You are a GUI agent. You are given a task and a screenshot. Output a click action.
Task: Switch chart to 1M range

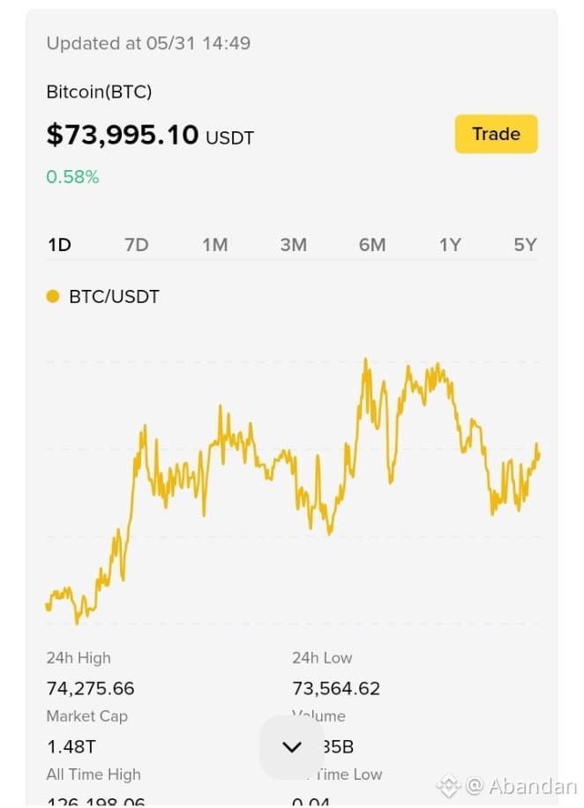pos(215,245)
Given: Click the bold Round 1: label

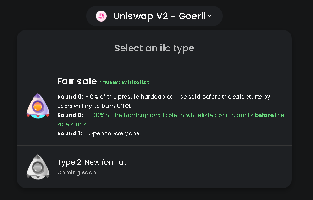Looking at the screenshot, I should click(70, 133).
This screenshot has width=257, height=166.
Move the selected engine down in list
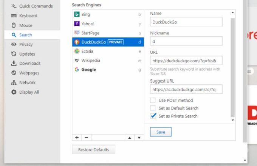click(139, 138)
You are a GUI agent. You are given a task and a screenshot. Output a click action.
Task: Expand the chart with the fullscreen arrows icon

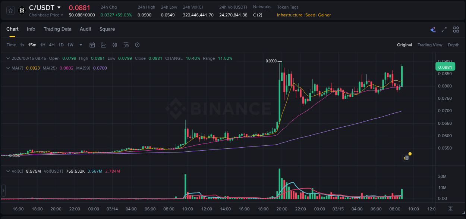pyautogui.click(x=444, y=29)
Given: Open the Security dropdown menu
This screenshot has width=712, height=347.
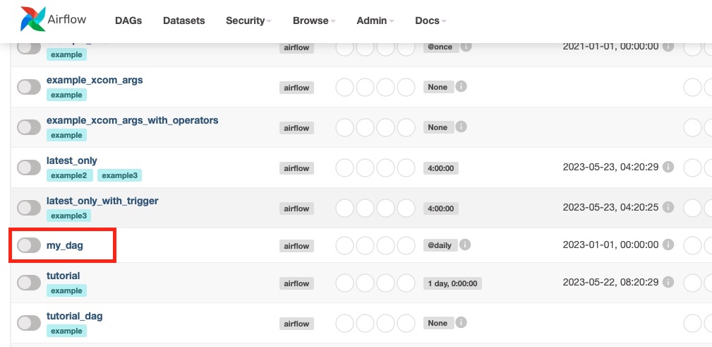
◆ ◆ ◆ ◆
*INSTRUCTIONS FOR THE TASK*
Locate "Given: Open the Security dropdown menu" in the listing above, then print exactly the lines from that line through the final one, omitting all pictures.

*SOLUTION TO THIS EXERCISE*
Given: Open the Security dropdown menu
This screenshot has width=712, height=347.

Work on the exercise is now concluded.